Successful modification of the pfpmv gene in the transfected parasite population following the introduction of the targeting vector was confirmed by diagnostic PCR. Limiting dilution cloning of the modified parasites resulted in the isolation of parasite clones PMV-C5 and PMV-F9, which were derived from independent transfections using different guide RNAs. Modification of the native pfpmv locus was confirmed in both transgenic parasite lines by diagnostic PCR (Fig 1B). Both clones replicated at a rate indistinguishable from that of the parental B11 parasites, suggesting that the modifications did not affect parasite viability. Transgenic parasite clone PMV-C5 was used for all subsequent experiments.
Conditional truncation of the pfpmv gene
Expression of the recodonised pfpmv gene in transgenic parasite clone PMV-C5 was expected to produce an epitope-tagged PMV product (called PMV-HA), as well as expression of the neo-R gene product. Note that in this event GFP is not produced because of the presence of a translational stop codon directly downstream of the neo-R gene. Upon RAP-treatment, site-specific recombination between the introduced loxP sites in the modified pfpmv locus of the PMV-C5 parasites was anticipated to reconstitute a single functional loxP-containing intron. Splicing of this intron results in a truncated form of PMV lacking the HA epitope tag, as well as allowing expression of free GFP (Figs 1A and 2A). Diagnostic PCR analysis of DNA extracted from RAP-treated and mock-treated (DMSO-treated control) PMV-C5 parasites confirmed the expected excision event (Fig 2B), although a signal indicative of some residual non-excised DNA was also detectable, as observed with some previously-described DiCre mutants (e.g. [29, 31]). To further examine this, we therefore monitored the appearance of GFP-positive parasites following treatment of synchronous ring-stage parasites with DMSO or RAP. As expected, GFP fluorescence was only detected in the RAP-treated parasites (Fig 2C). Indeed, no schizonts lacking GFP fluorescence could be detected upon exhaustive microscopic examination of the RAP-treated cultures, indicating highly efficient excision of the floxed pfpmv sequence. This was supported by FACS analysis (Fig 2D), showing that nearly 99% of the RAP-treated parasites displayed GFP fluorescence. These results demonstrated close to complete conditional truncation of PMV within a single erythrocytic cycle in the PMV-C5 parasite clone.

**Stored items**

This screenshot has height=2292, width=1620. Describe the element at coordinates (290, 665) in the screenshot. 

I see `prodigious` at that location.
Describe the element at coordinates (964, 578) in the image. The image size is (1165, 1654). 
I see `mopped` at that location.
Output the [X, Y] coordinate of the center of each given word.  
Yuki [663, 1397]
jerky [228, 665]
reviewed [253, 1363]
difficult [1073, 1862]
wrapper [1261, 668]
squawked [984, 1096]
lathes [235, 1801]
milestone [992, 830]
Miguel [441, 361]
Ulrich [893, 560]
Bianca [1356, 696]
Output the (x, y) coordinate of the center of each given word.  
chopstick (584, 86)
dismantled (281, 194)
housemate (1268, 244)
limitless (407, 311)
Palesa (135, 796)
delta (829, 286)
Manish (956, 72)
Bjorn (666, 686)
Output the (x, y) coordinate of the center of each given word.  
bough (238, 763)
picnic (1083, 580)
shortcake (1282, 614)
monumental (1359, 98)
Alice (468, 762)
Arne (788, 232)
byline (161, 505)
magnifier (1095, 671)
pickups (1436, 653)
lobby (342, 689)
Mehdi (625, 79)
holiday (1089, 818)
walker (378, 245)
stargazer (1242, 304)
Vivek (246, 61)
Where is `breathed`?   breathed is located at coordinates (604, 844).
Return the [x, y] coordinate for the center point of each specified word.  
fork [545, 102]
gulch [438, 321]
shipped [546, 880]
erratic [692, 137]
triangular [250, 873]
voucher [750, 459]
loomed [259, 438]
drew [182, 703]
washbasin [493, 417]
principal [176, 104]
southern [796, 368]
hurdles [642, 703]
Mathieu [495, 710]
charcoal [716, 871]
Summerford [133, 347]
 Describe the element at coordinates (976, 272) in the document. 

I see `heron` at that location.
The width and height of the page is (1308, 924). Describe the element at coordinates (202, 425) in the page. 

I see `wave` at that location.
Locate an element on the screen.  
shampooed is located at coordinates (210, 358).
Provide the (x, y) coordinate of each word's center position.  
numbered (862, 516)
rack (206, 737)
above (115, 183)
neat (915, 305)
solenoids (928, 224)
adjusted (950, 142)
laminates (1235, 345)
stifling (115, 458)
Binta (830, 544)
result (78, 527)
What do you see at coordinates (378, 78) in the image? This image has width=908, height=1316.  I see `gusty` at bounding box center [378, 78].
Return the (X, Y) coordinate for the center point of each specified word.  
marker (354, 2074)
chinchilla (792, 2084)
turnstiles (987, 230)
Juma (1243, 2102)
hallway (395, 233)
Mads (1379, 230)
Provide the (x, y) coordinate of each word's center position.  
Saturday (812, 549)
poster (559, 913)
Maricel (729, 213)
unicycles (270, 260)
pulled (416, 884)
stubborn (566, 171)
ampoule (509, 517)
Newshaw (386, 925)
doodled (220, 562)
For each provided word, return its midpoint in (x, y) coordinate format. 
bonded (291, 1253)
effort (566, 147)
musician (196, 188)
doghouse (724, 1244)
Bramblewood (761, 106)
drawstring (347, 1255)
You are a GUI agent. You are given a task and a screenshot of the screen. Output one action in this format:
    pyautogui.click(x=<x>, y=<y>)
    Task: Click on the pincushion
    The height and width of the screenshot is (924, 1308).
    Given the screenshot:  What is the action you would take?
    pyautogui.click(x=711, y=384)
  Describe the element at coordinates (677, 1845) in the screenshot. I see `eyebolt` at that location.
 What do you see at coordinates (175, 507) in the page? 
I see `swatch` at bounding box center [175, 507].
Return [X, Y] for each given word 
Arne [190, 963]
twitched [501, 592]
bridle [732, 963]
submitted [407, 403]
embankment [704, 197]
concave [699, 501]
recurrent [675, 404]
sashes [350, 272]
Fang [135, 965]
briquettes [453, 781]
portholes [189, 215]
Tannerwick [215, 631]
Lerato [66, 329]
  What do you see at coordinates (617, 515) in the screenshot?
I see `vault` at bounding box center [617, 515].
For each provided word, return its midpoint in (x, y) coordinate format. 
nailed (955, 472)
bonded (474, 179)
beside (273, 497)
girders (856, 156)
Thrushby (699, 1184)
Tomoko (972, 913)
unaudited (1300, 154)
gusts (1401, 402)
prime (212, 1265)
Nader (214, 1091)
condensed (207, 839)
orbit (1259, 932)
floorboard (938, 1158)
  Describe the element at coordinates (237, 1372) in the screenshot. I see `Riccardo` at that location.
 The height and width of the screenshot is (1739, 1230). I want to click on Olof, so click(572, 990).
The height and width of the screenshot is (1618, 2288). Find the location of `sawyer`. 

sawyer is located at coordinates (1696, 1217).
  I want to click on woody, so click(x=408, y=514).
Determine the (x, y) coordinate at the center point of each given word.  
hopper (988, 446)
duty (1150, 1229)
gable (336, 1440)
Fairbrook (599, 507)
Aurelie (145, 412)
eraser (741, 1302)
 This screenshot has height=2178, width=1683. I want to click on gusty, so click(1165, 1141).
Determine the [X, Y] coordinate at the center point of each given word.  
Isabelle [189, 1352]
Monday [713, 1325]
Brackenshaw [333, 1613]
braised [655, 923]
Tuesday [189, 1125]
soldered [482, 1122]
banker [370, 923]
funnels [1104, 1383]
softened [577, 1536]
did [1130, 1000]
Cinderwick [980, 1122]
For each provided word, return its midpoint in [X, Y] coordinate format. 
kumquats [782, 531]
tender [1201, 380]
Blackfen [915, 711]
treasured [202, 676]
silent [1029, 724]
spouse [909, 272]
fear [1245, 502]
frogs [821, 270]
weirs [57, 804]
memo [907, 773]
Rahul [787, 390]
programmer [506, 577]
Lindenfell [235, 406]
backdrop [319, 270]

**Work to complete**
A) Duplicate the passage on the pfpmv gene word for word, starting at "Successful modification of" and ending at "all subsequent experiments.".
B) Summarize the passage on the pfpmv gene in two sentences.

**Responses to the exercise**
A)
Successful modification of the pfpmv gene in the transfected parasite population following the introduction of the targeting vector was confirmed by diagnostic PCR. Limiting dilution cloning of the modified parasites resulted in the isolation of parasite clones PMV-C5 and PMV-F9, which were derived from independent transfections using different guide RNAs. Modification of the native pfpmv locus was confirmed in both transgenic parasite lines by diagnostic PCR (Fig 1B). Both clones replicated at a rate indistinguishable from that of the parental B11 parasites, suggesting that the modifications did not affect parasite viability. Transgenic parasite clone PMV-C5 was used for all subsequent experiments.

B) The pfpmv gene was modified in parasites, and two clones from independent transfections, PMV-C5 and PMV-F9, replicated at the same rate as the parental B11 parasites, with PMV-C5 used for all later experiments. In PMV-C5, RAP treatment excised the floxed pfpmv sequence, producing a truncated PMV without the HA tag and allowing expression of free GFP, and nearly 99% of treated parasites showed GFP fluorescence, indicating close to complete truncation within a single erythrocytic cycle.